Here's from my submitted observation that day:

"I experienced some very touchy conditions. Without exaggeration, I collapsed nearly every slope I touched, with a total collapsed area measured in square miles potentially (!?). Down low these were wet collapses, occurring in a rain-soaked snowpack that was wet to the ground.

"These collapses routinely traveled hundreds of feet. Up higher, I experienced huge, booming collapses where the snowpack had remained dry. All collapses involved 1/6 to 11/30 weak layers, which have both become a basal weak layer in places where the snowpack has remained thin.

"Many collapses resulted in a vertical displacement of the snowpack of 1–3 cm. At middle and upper elevations, where the snowpack is dry, these collapses produced large cracks that extended for hundreds to thousands of feet (!)."
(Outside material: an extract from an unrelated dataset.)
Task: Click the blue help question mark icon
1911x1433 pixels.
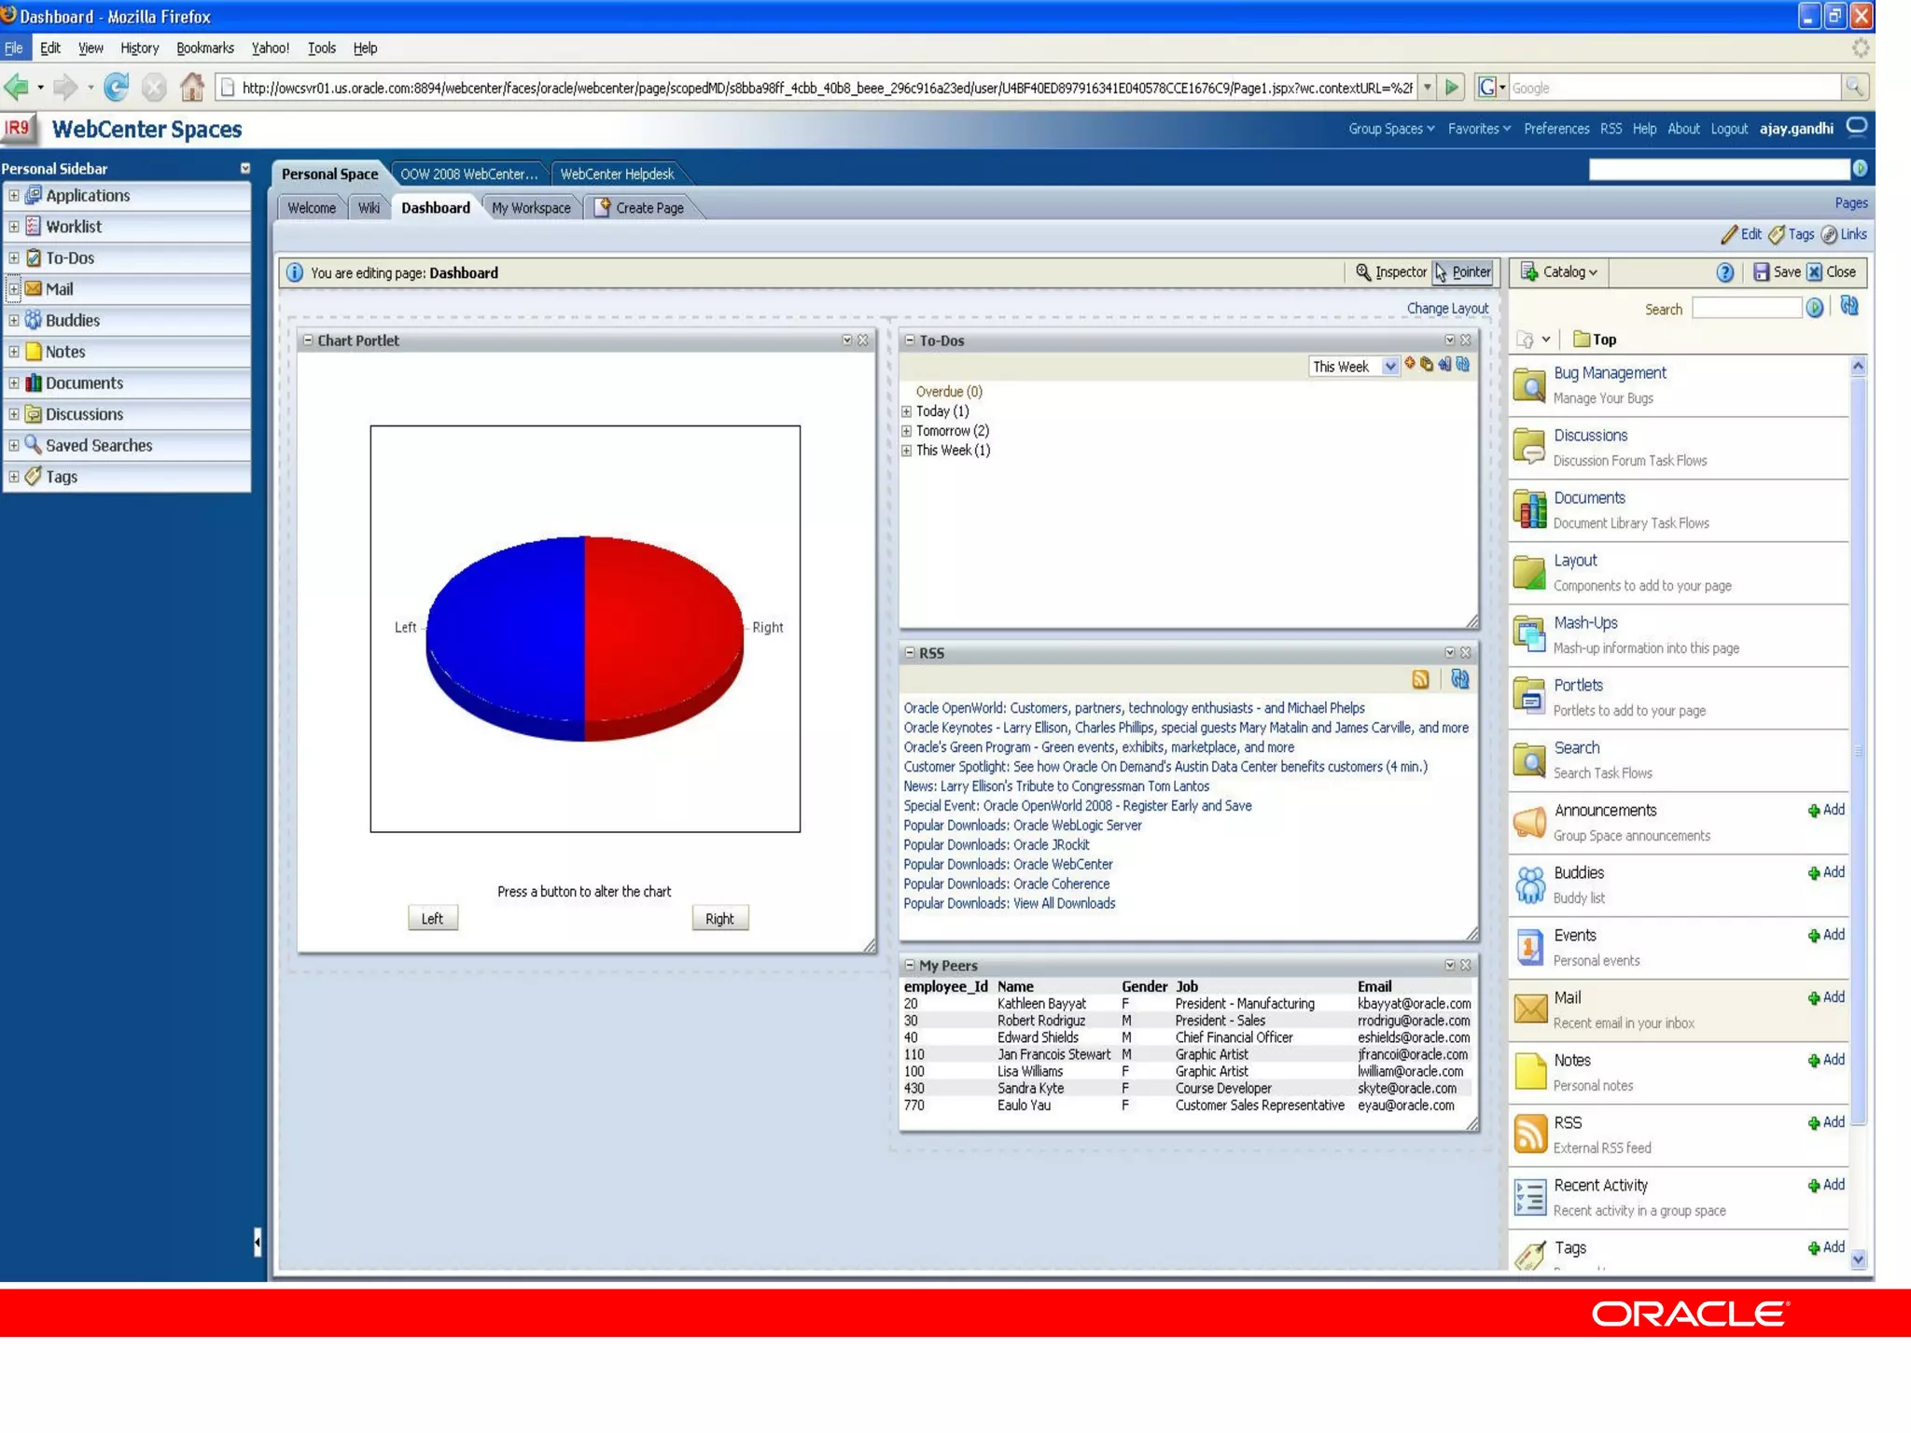Action: (x=1724, y=272)
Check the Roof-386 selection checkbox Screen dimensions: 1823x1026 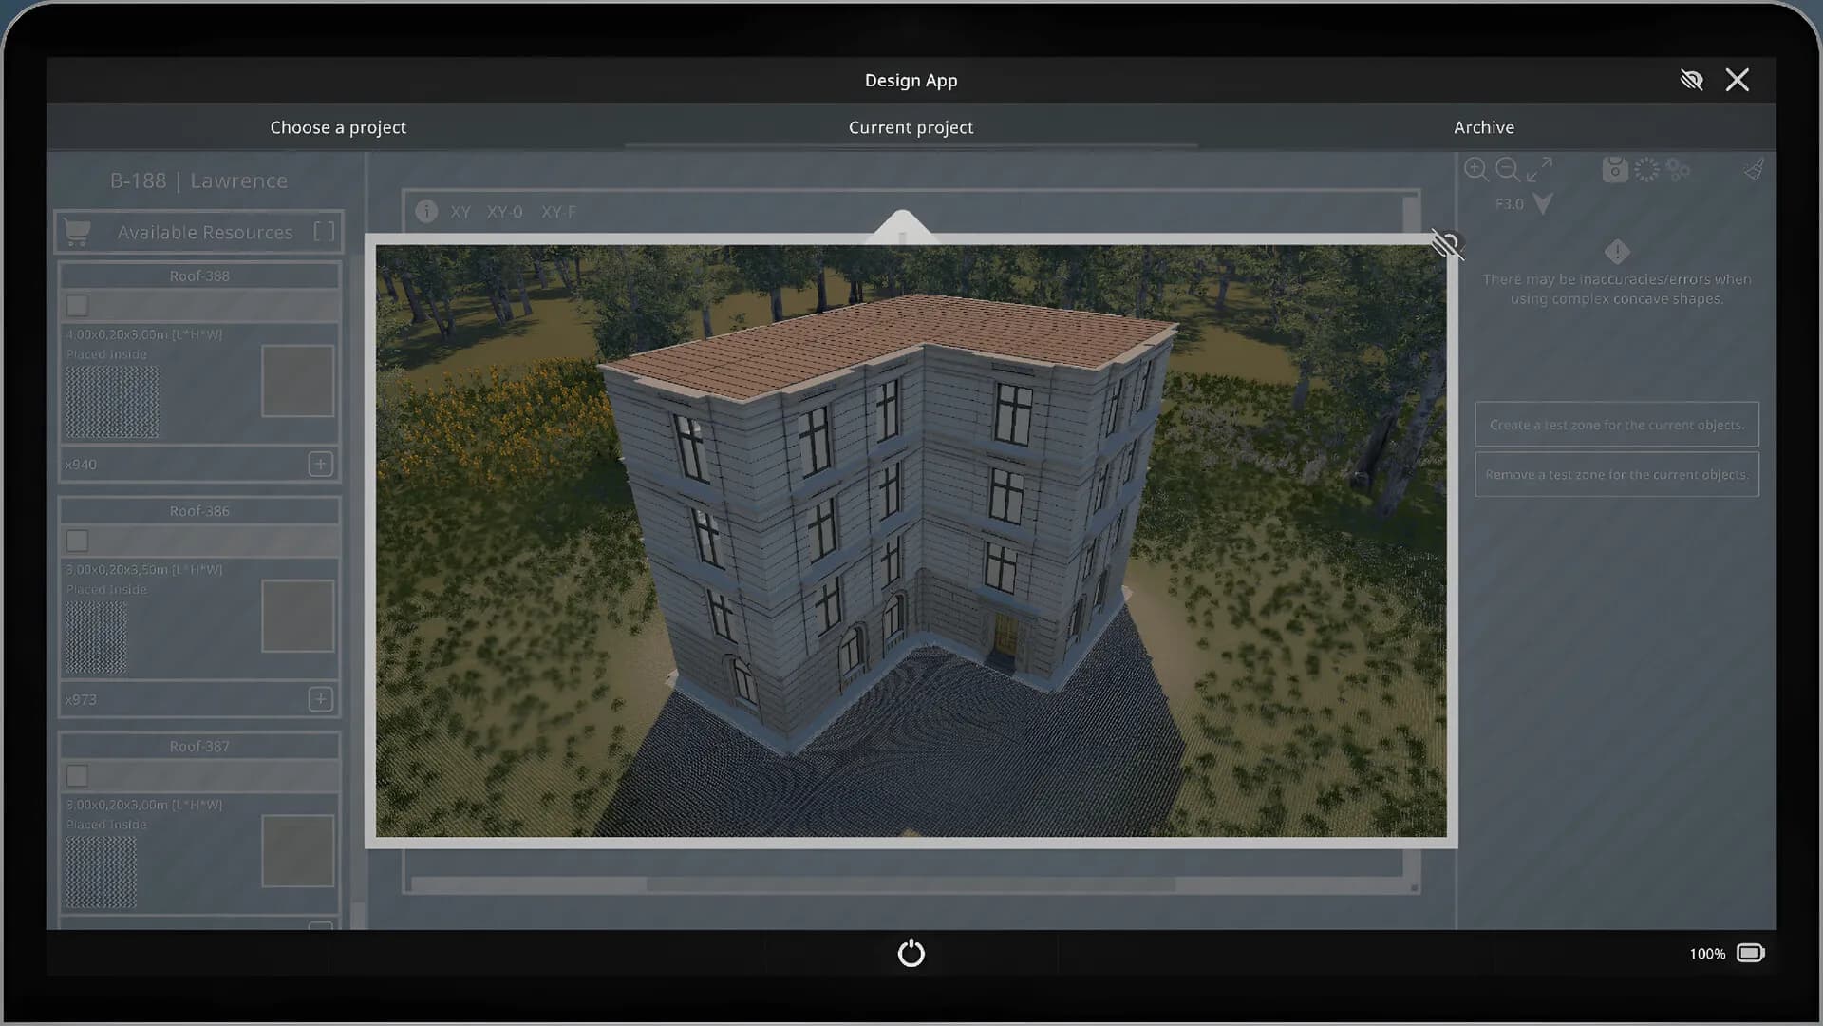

https://img.particlenews.com/image.php?url=3AOIdG_0sVzjAdy00
Photo: Ben VandenBos

Powder: What was the snow like when the slide happened? Obviously weak layers, etc.

VandenBos: There were two primary weak layers in our snowpack at this point in the season. A basal weak layer of advanced facets that were developing into depth hoar (buried 11/30), and a mid-pack weak layer that we started to bury on 1/6 (I was calling this one the insurrection weak layer). I snuck this into my Forecast on 1/6 ("There isn't enough new snow to throw our snowpack into revolt today, but the roots of unrest are building.")

In the mountains where the avalanche was triggered, these weak layers had essentially merged into a single weak layer, thanks to lack of snow (see attached pit photo). When I started my tour, precipitation was falling as a wintery mix of sleet/snow/rain/graupel.

As I climbed, new precip dried out and was falling as all snow. I triggered the slide picture in the image (as well as several other large to very large avalanches) from generally flat terrain in ridgetop locations. As I walked along the dense, wind-drifted snow, I periodically triggered enormous, very loud collapses. I was able to trace the resulting cracks for thousands of feet along these ridges.

https://img.particlenews.com/image.php?url=3GFBIM_0sVzjAdy00
Here’s the photo as McKenzie Long (A3's graphic designer) put together for A3's social media and the American Avalanche Association's journal cover.

Powder: Did you learn anything from that particular slide (the reason I ask is because I've been caught in 2 slides and they were both in places where no one would ever expect them)?

VandenBos: Great question. I went into this area expecting to trigger large avalanches. However, it is one thing to anticipate slides like this, but actually triggering them and watching the aftermath is a different experience.

One of the biggest challenges presented by traveling in backcountry terrain is a challenge to our imagination. It is hard to believe that we, as single human beings, can cause these things to happen. Of course, when they do, and when you watch them rocket downslope and snap green timber like a matchstick, it is impossible to ignore.

Powder: Are you a pro or semi pro photographer?

VandenBos: I take many, many photos, and love looking at the world through my lens, but I've never really pursued the pro photographer track. I think that puts me in the amateur category.

I shot this photo with my drone, had some serious icing happening on the blades thanks to the super-cooled water droplets in the air... but he hung on (named him Buzz, for the obnoxious noise drones make). What a spectacular tool for looking at avalanches.

Powder: What are you favorite areas to ski and "just watch... the world unfold." (I love that you put that in there like that.)

VandenBos: Oh man, this is a tough question.... I am strongly tied to the intermountain west, where dry conditions and wet conditions meet. The area between Southwest Montana and Central Idaho fits that bill perfectly. Fascinating snowpacks, steep, rocky, under-explored mountains, and an impressive lack of other humans make this corner of the world home. It is a magical experience to walk in snow that hasn't been touched by a human, and to know that you may be the only human that gets to. Wealth to make a king blush.

Powder: Thanks, Ben. And while avalanches are a huge topic unto themselves, check out this topic: earthquakes and avalanches. All we need now is a two-headed shark.